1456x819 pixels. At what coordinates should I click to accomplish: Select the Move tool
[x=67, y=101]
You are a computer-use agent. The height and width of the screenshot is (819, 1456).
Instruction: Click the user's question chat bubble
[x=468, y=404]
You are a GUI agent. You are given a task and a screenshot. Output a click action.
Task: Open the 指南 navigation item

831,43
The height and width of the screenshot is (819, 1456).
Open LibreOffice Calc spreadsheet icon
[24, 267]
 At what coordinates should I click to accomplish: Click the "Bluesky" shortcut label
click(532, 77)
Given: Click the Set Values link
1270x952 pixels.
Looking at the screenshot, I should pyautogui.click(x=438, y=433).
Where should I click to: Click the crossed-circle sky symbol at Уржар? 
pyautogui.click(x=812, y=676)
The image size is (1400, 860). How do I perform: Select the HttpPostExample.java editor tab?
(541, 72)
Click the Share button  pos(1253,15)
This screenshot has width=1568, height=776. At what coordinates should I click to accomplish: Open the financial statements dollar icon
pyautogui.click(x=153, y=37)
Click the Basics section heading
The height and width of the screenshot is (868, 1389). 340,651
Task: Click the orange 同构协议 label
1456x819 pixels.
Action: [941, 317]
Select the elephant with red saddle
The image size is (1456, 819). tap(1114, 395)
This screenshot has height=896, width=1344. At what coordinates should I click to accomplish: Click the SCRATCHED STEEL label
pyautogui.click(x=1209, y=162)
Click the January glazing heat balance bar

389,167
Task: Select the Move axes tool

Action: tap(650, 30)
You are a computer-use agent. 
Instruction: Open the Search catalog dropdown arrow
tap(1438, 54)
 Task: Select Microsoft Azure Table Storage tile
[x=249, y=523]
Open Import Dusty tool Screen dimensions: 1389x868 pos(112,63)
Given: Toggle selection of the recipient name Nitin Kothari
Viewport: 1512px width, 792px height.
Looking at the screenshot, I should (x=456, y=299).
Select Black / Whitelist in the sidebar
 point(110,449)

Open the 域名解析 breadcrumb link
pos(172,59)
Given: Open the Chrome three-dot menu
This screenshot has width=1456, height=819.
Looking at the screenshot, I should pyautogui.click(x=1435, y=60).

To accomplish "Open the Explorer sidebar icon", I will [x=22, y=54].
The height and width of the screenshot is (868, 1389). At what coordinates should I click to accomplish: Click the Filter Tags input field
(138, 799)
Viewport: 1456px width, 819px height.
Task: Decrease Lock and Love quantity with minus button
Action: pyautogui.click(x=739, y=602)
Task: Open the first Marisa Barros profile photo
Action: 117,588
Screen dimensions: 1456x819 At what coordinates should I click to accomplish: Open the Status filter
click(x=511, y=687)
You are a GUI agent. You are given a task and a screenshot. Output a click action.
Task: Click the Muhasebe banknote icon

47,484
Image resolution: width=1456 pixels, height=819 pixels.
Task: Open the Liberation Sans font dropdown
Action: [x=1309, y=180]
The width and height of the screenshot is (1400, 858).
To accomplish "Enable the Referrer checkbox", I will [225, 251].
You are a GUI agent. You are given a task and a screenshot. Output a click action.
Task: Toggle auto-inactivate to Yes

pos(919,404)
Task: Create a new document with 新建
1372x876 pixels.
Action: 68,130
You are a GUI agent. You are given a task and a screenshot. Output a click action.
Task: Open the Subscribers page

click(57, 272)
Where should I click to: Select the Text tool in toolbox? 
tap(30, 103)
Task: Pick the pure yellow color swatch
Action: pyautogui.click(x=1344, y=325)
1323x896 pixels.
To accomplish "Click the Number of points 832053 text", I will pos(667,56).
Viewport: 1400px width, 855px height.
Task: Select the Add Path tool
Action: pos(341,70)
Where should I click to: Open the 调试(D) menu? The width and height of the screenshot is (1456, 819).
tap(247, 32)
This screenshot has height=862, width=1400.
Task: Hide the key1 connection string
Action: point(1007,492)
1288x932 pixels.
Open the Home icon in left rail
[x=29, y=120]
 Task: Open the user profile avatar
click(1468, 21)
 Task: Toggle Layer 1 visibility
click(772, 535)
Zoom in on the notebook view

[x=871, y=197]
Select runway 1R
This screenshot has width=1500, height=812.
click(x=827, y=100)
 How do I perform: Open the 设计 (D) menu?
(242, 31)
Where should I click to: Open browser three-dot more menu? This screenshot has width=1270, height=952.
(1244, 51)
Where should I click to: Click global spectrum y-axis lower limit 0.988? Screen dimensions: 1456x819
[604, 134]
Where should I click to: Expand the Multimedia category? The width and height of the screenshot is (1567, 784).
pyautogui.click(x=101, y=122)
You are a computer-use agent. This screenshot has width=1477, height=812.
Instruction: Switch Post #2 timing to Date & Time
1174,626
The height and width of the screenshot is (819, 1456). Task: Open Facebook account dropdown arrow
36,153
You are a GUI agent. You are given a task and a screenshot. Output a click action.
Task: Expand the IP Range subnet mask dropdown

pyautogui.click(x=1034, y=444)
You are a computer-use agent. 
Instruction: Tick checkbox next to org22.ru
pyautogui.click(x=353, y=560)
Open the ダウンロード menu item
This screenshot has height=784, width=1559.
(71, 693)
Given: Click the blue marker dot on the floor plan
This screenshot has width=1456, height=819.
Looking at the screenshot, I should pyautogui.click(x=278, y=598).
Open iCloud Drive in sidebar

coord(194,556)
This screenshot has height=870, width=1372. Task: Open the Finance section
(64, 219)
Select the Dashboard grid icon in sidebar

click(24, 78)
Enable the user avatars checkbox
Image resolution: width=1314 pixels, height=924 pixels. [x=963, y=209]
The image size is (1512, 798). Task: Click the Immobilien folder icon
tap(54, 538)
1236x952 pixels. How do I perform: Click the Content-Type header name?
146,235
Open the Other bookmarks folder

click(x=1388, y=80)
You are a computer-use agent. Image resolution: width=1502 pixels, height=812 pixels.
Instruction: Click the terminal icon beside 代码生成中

┄┄┄┄┄┄

◆ GOAL OF THE EXERCISE ◆
Exactly the lines from the one holding "This screenshot has height=870, width=1372." through the end of the records above are to be returned, and nothing else.

◆ RESPONSE TO THE TASK ◆
This screenshot has height=870, width=1372. Task: Open the Finance section
(64, 219)
Select the Dashboard grid icon in sidebar

click(24, 78)
Enable the user avatars checkbox
Image resolution: width=1314 pixels, height=924 pixels. [x=963, y=209]
The image size is (1512, 798). Task: Click the Immobilien folder icon
tap(54, 538)
1236x952 pixels. How do I perform: Click the Content-Type header name?
146,235
Open the Other bookmarks folder

click(x=1388, y=80)
You are a computer-use agent. Image resolution: width=1502 pixels, height=812 pixels.
Instruction: Click the terminal icon beside 代码生成中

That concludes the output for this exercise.